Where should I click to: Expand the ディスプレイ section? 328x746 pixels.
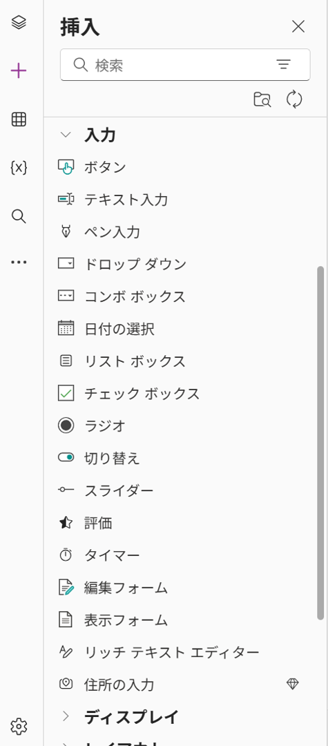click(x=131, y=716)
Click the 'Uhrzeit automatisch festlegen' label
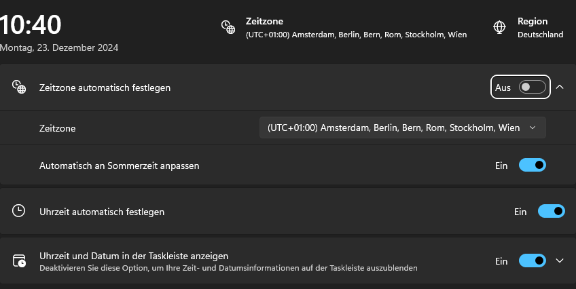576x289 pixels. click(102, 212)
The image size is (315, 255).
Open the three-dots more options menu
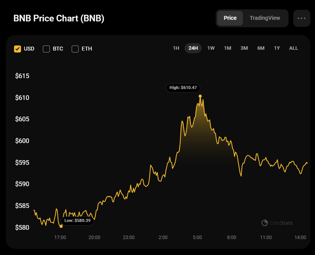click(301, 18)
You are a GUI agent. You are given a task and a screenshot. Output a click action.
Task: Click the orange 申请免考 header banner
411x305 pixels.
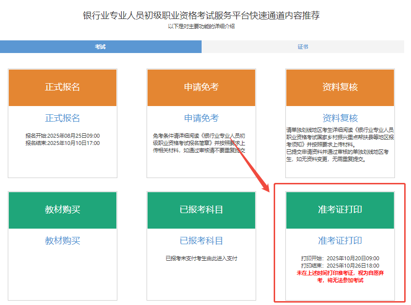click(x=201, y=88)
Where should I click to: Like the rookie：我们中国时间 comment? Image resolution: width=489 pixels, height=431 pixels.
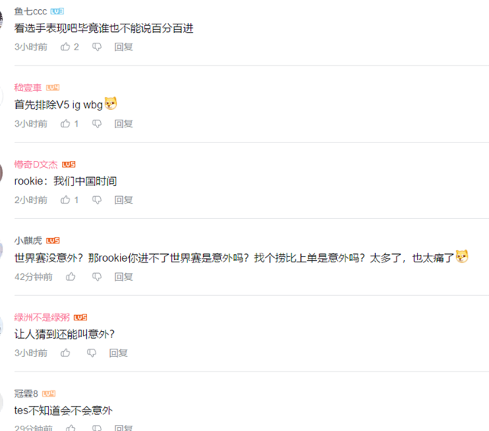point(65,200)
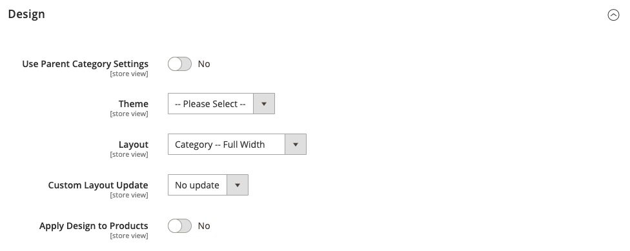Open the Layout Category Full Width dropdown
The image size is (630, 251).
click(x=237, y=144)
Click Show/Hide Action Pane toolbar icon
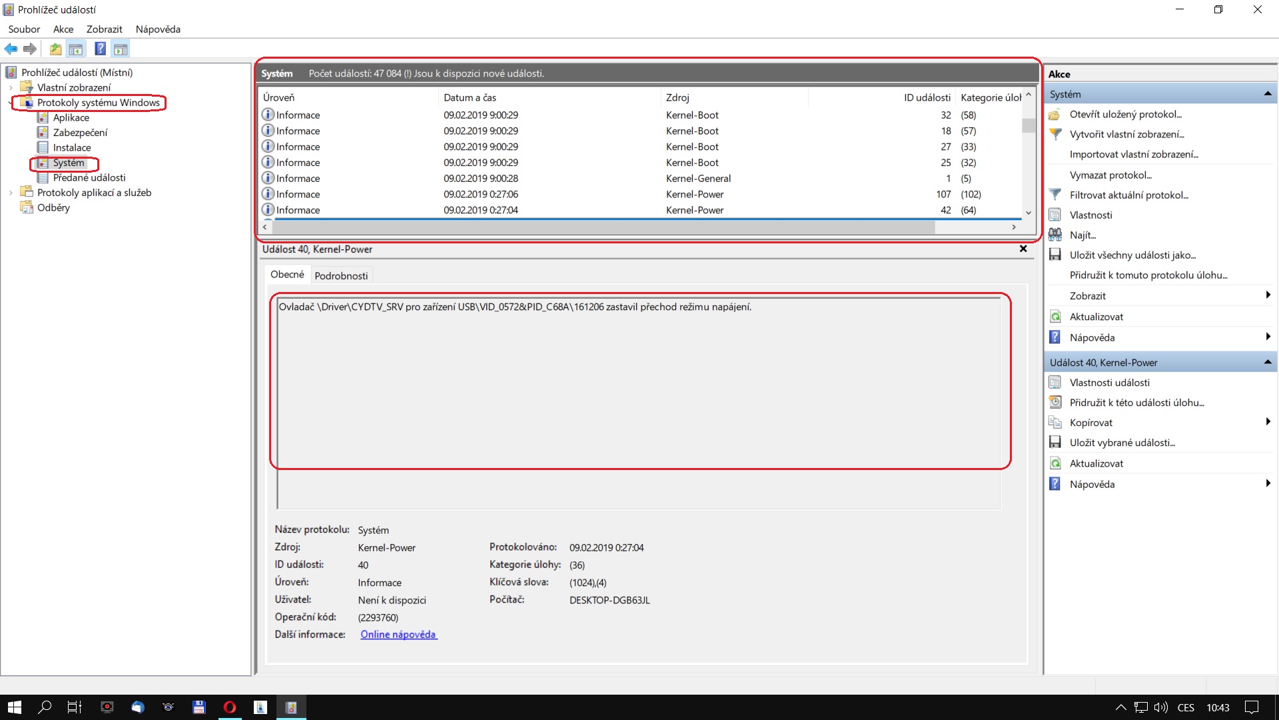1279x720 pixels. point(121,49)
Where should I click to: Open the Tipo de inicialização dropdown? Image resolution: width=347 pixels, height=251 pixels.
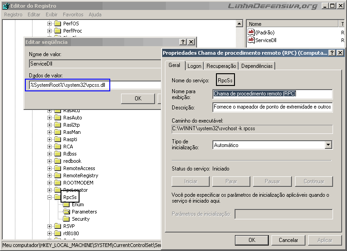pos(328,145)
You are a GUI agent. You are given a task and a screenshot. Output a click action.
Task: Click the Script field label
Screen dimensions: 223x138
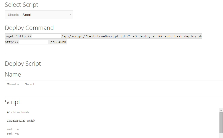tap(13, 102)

▶ _Aim_:
Rewrite all of the entries above, replacing "Where should I click to" with "What should I tap to" and changing nothing else. Omit the pictures from your version.

▶ _Task result_:
What should I tap to: Expand the ディスプレイ section? 328x746 pixels.
click(x=131, y=716)
Click the 'Uhrzeit automatisch festlegen' label
576x289 pixels. click(102, 212)
The image size is (315, 255).
Open the three-dots more options menu
click(301, 18)
You are a GUI agent. You are given a task and a screenshot. Output a click action.
Task: Click the orange 申请免考 header banner
411x305 pixels.
click(x=201, y=88)
What should I tap to: Like the rookie：我们中国时间 comment? Image resolution: width=489 pixels, height=431 pixels.
point(65,200)
Open the Layout Category Full Width dropdown
The image size is (630, 251).
click(x=237, y=144)
Click Show/Hide Action Pane toolbar icon
1279x720 pixels. point(121,49)
What should I tap to: Open the Tipo de inicialização dropdown? Image resolution: width=347 pixels, height=251 pixels.
pos(328,145)
You are a GUI agent. You are given a task and a screenshot. Output a click action.
Task: Click the Script field label
Screen dimensions: 223x138
tap(13, 102)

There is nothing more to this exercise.